[Pythonmac-SIG] TECManager
Bob Ippolito
bob at redivi.com
Fri Sep 26 05:42:28 EDT 2003
On Friday, Sep 26, 2003, at 05:22 America/New_York, Jack Jansen wrote:
>
> On Friday, September 26, 2003, at 02:19 AM, Sarwat Khan wrote:
>
>> On Thursday, September 25, 2003, at 06:32 PM, Jack Jansen wrote:
>>> 1. Why do you use TECManager in stead of Python's builtin unicode
>>> support?
>>
>> I haven't used Bob's TECManager but I'll second its usefulness.

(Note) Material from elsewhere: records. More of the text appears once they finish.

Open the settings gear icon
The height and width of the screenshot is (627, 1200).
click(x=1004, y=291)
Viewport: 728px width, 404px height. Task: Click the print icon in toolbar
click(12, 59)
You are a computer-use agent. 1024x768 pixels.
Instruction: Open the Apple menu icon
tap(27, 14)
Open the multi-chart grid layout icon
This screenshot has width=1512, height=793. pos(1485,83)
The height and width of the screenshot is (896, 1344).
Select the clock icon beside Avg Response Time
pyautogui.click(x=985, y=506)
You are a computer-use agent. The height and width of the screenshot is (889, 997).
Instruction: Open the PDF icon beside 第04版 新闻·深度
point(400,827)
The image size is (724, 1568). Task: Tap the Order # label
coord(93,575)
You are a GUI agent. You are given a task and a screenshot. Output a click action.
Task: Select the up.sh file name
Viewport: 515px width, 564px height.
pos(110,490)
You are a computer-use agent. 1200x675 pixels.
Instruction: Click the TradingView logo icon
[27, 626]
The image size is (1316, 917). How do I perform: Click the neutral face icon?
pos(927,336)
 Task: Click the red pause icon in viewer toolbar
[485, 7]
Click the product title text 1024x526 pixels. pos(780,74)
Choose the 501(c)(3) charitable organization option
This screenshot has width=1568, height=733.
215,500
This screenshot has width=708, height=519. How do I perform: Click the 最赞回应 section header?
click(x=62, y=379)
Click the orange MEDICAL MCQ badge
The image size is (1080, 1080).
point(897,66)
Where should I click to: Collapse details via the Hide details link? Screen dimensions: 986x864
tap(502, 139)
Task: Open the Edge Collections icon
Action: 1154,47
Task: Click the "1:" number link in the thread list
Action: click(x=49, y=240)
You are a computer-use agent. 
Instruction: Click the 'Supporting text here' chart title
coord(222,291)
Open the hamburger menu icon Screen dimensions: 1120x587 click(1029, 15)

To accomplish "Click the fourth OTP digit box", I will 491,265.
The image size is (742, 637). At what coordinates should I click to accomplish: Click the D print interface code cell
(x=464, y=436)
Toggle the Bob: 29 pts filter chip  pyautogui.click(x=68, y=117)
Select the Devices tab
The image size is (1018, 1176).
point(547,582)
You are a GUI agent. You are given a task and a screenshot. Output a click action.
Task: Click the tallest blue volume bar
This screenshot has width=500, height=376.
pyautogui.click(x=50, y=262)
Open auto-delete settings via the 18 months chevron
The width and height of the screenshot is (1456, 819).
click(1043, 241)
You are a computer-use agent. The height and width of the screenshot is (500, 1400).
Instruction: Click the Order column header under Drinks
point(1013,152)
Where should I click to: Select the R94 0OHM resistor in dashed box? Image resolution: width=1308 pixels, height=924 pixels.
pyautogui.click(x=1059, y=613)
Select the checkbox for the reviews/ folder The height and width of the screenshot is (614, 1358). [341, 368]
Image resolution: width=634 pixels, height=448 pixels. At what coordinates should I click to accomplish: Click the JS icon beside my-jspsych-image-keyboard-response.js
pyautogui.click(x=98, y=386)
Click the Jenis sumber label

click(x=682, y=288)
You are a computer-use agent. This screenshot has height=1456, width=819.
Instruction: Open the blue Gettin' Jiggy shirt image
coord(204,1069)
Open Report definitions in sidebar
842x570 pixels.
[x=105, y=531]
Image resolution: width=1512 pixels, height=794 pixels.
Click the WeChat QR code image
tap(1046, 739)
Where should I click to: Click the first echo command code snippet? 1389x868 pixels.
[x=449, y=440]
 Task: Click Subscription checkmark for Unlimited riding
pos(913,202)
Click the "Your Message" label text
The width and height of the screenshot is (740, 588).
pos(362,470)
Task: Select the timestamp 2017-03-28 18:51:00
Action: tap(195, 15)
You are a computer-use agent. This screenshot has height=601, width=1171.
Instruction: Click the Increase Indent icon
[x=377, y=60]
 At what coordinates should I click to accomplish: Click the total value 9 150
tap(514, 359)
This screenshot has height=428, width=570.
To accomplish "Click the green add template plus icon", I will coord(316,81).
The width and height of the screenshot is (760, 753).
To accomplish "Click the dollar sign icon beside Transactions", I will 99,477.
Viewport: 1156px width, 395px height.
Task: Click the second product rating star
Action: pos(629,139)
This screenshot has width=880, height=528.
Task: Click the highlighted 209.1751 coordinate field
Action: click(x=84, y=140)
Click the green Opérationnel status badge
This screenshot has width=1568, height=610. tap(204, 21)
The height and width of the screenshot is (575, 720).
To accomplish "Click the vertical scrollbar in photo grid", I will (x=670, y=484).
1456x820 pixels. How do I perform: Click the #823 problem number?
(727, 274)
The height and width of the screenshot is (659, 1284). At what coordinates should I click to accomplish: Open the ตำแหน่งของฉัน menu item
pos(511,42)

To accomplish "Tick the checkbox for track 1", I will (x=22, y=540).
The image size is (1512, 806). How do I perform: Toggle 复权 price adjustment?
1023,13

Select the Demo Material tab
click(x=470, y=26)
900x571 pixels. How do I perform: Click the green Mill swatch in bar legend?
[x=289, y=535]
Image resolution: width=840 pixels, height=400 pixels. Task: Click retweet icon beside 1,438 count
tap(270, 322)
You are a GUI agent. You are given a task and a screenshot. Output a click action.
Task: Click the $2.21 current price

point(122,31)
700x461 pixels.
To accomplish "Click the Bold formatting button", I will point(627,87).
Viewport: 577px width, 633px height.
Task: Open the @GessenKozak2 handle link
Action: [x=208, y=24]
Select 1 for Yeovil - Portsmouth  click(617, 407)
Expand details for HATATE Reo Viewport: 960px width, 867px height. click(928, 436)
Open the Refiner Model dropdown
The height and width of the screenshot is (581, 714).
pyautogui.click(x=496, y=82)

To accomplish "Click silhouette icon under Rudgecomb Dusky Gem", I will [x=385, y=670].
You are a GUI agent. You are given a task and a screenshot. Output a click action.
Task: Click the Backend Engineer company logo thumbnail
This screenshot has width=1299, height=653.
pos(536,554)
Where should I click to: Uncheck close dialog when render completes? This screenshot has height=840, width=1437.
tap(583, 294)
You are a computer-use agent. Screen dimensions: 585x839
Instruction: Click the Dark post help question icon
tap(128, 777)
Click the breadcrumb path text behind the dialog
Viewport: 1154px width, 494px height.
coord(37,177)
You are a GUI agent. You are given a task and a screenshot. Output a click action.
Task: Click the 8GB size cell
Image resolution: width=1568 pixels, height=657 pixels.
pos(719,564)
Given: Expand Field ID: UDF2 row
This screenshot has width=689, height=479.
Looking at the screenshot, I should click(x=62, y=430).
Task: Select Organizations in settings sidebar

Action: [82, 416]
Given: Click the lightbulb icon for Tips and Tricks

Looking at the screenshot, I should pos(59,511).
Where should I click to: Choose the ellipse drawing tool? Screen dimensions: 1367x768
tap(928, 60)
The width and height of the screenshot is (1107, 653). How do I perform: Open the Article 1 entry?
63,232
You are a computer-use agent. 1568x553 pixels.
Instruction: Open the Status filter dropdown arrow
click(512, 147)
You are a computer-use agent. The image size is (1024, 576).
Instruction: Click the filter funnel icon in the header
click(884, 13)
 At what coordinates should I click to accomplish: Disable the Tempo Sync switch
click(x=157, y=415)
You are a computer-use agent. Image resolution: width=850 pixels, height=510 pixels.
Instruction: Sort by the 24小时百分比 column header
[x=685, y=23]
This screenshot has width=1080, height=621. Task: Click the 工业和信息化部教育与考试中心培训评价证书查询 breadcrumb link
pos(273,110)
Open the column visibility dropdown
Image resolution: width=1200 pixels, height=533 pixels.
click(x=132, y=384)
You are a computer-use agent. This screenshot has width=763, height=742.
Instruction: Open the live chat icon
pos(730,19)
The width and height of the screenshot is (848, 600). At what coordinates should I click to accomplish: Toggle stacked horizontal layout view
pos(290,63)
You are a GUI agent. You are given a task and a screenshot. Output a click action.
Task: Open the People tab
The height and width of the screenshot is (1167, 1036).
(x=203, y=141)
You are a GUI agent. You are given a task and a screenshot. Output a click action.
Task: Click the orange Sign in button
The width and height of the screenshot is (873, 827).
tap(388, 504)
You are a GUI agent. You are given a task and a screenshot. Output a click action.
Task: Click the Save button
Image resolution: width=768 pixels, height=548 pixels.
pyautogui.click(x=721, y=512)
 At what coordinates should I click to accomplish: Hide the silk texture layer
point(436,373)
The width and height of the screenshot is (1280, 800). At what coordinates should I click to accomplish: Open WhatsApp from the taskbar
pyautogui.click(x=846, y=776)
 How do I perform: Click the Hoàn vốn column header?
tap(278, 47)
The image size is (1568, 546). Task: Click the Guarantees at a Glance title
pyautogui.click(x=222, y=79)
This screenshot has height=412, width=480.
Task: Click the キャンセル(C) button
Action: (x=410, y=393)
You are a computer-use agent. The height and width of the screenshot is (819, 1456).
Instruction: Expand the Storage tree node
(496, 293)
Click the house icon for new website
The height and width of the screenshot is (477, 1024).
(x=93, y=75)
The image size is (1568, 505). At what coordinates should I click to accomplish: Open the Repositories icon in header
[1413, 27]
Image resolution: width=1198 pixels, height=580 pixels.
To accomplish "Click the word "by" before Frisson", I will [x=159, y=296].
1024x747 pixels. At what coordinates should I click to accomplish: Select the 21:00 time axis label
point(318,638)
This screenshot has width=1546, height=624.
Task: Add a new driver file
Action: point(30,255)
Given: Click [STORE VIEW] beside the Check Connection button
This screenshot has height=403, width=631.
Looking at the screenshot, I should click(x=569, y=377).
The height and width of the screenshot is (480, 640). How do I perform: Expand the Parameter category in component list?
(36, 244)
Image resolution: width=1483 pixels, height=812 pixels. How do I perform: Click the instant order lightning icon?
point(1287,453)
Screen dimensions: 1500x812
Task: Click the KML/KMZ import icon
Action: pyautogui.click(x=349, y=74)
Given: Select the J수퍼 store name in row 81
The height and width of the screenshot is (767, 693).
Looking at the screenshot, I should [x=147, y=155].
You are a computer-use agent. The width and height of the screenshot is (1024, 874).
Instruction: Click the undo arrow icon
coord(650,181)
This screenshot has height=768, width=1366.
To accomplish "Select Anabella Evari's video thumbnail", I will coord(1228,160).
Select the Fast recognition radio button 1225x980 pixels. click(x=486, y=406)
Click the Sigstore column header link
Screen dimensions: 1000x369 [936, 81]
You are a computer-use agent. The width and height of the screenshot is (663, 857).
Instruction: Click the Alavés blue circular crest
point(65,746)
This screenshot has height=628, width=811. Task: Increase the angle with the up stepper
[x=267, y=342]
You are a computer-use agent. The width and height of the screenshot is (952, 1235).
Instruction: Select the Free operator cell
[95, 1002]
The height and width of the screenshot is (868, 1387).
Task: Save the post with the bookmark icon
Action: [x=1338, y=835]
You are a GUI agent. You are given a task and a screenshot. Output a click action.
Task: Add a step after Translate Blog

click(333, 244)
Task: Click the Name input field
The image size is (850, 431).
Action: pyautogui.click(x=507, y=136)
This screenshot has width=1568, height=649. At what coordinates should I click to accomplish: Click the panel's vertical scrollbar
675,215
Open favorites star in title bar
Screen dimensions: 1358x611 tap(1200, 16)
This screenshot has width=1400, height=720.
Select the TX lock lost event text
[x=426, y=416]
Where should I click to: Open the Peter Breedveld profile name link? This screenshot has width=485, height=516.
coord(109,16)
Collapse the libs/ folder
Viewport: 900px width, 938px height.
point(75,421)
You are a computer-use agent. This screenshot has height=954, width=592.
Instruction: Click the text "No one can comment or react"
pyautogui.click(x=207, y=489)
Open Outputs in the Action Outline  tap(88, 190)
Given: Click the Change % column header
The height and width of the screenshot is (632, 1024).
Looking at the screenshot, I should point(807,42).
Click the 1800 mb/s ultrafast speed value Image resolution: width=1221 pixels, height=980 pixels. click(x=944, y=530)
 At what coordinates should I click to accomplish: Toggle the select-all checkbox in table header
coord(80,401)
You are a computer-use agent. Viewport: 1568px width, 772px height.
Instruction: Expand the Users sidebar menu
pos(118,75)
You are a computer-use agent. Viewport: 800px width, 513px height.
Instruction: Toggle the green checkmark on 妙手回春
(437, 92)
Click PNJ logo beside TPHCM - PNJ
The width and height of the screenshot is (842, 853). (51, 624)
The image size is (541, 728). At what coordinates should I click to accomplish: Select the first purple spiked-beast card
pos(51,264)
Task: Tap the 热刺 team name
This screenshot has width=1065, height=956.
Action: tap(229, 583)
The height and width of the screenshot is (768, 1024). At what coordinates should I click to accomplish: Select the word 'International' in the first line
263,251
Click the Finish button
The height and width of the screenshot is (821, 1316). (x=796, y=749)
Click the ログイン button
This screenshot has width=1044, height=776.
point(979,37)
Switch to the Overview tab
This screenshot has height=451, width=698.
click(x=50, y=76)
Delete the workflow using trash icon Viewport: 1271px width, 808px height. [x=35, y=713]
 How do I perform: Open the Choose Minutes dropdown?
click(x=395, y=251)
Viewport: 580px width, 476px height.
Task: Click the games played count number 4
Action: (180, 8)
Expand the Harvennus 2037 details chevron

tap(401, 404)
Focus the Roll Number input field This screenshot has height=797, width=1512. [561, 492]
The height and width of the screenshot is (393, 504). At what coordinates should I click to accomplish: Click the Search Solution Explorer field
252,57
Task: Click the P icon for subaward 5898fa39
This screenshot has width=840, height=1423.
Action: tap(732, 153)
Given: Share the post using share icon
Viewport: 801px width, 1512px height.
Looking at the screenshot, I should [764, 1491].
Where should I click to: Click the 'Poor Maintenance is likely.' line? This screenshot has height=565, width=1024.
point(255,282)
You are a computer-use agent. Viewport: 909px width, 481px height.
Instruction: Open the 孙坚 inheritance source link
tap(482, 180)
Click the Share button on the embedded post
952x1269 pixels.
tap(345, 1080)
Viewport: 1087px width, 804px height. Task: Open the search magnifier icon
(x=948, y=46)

>> Apple's text encoding support is far more functional than Python's,
>> including support for just about any script system in use on Windows
>> and on the Mac. If you go to Safari's View > Text Encoding menu,
>> you'll see a list of popular text encodings used on the web. Several
>> of them aren't available in Python, such as Traditional Chinese.
>
> Ok, point taken. Then I think what we (this is the "we" as in
> "someone, probably not me":-)
> should do is add TEXManager support to Python unicode support. This
> would mean that on
> the Mac the unicode converters will use TECManager (unless explicitly
> instructed
> otherwise) and on other platforms it will use the standard method.
> Which may
> be less complete, but at least work.
>
> This has two advantages over using TECManager explicitly:
> 1. Code developed on other platforms and brought over to the Mac will
> automatically
> understand the MacSanskrit and other esoteric character sets
> 2. Code written on the Mac is more portable to other platforms, and
> much more readable to Python programmers without Mac-knowledge.
>
> I've looked at plugging Apple's Text Encoding stuff into the Python
> unicode codec architecture in the past and it looked doable.
Currently TECManager only does decoding (not encoding) of MacSanskrit.
The reason I didn't write the encoding routines is because the API for
it is more far complex and I didn't need the stuff :)
The issue with adding it to Python's unicode support is that you don't
get to pass a lot of context when you say str.decode('macroman'), where
you may want to say TECManager.ConvertToUnicode(str, script=smRoman,
language=langDutch, region=verNetherlands) .. there's also a richer set
of unicode fallbacks than the Python version. Of course, that said,
just putting it in place of what is already there would be better than
what's there now, but we'll have to make decisions as to what to call
the scripts (do we use 'smRoman' or 'macroman' or both.. rinse and
repeat for the other 36 script codes).